Problem details:
Please repeat, exactly and without pictures, the lines of the entries below that run from the one containing "At what coordinates" through the one containing "The height and".

Data records:
········

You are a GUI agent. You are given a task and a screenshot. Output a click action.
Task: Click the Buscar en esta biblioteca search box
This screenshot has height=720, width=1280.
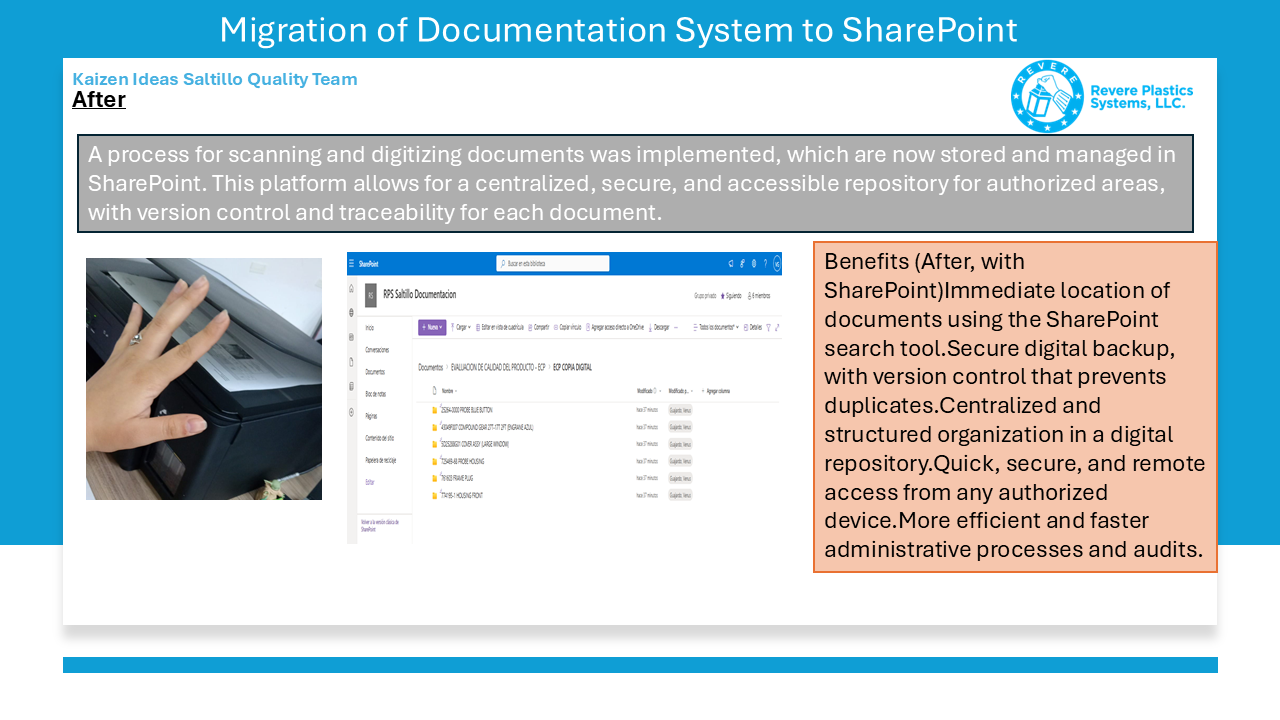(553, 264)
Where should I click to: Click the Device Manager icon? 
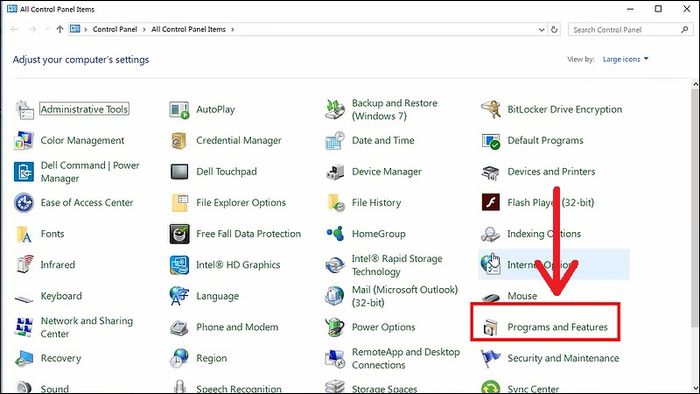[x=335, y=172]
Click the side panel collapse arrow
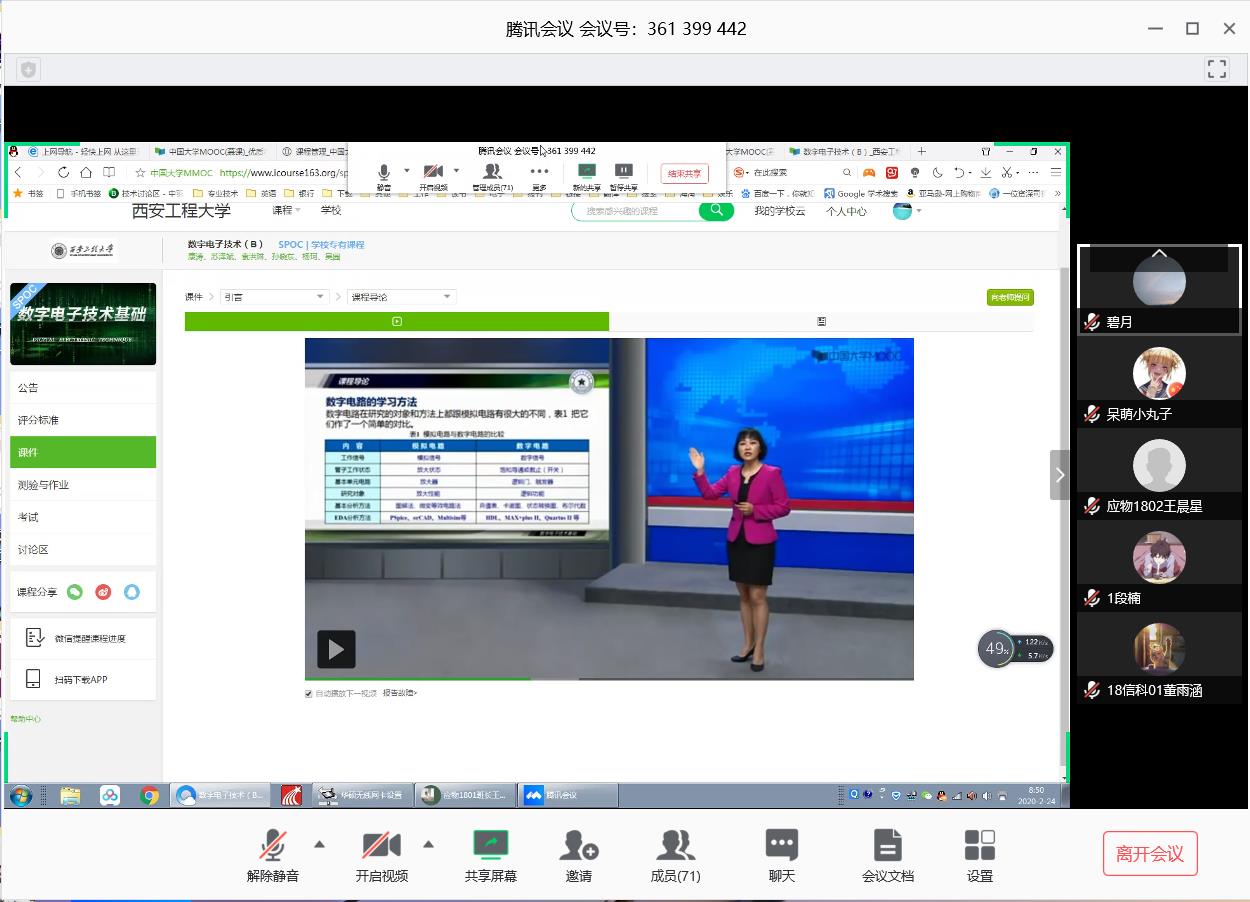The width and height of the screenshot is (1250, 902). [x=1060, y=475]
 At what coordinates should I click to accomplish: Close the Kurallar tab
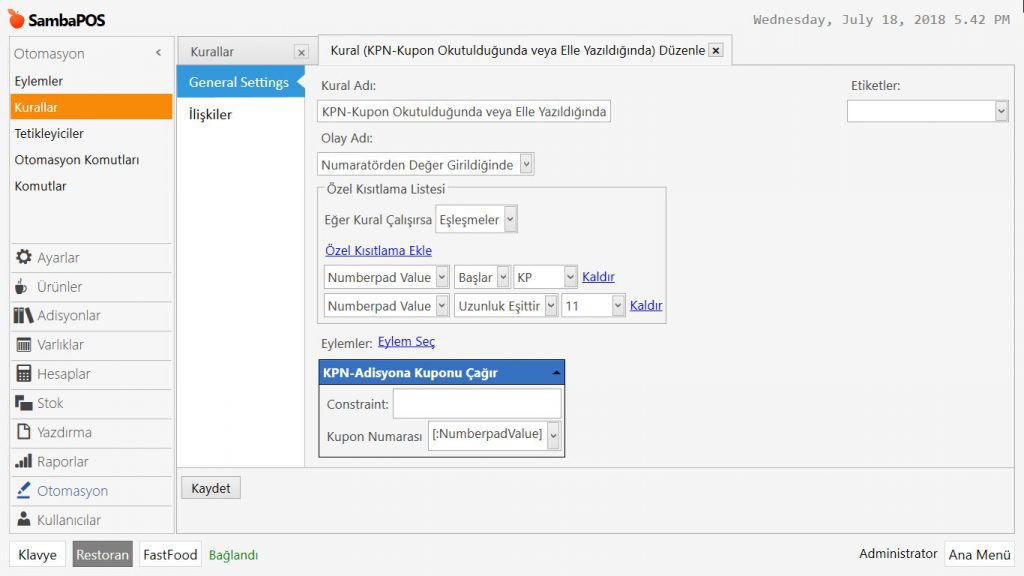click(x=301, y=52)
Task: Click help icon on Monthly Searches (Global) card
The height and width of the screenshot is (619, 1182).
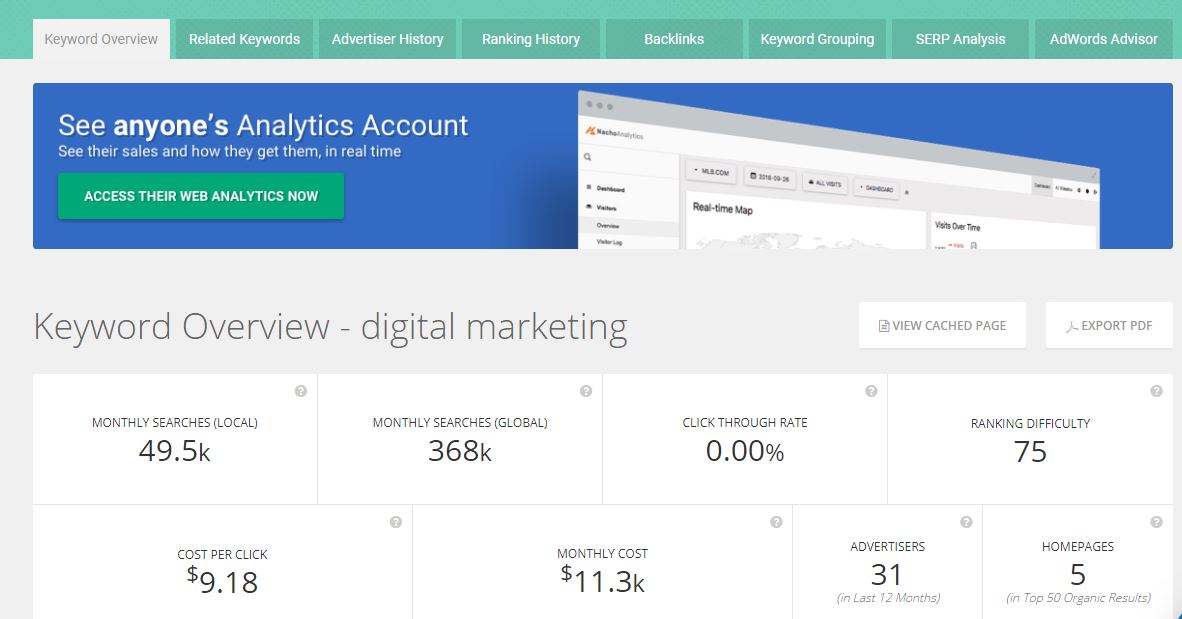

········

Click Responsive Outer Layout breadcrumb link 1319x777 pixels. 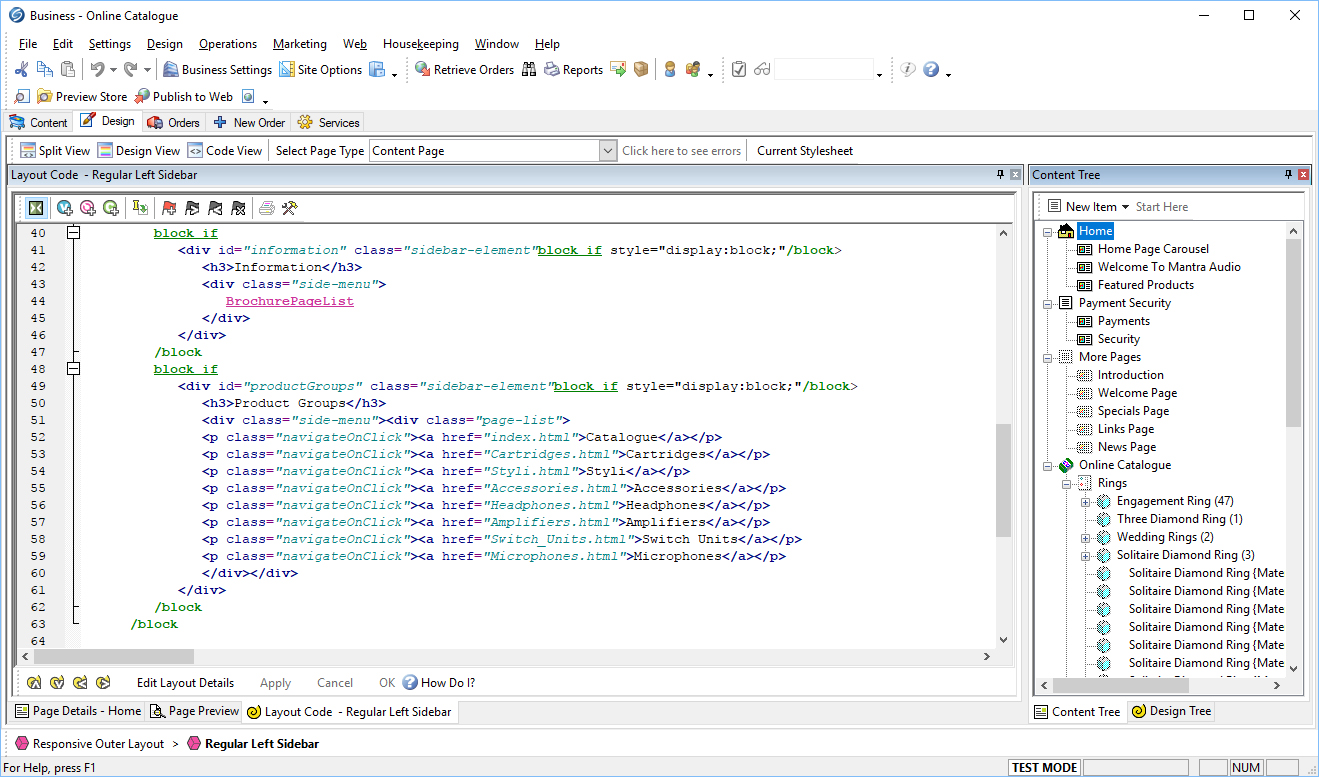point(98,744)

········

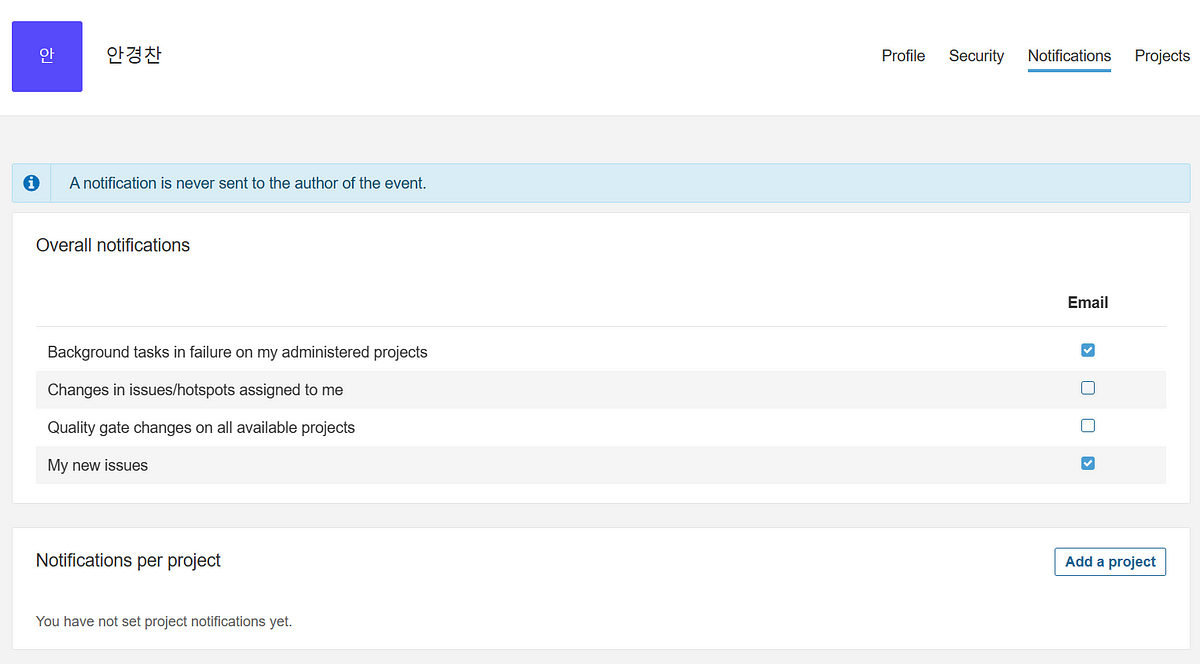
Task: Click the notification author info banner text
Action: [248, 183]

········

Your response:
 At what coordinates should I click to accomplish: Close the Kurallar tab
click(x=301, y=52)
Task: Click help icon on Monthly Searches (Global) card
The height and width of the screenshot is (619, 1182).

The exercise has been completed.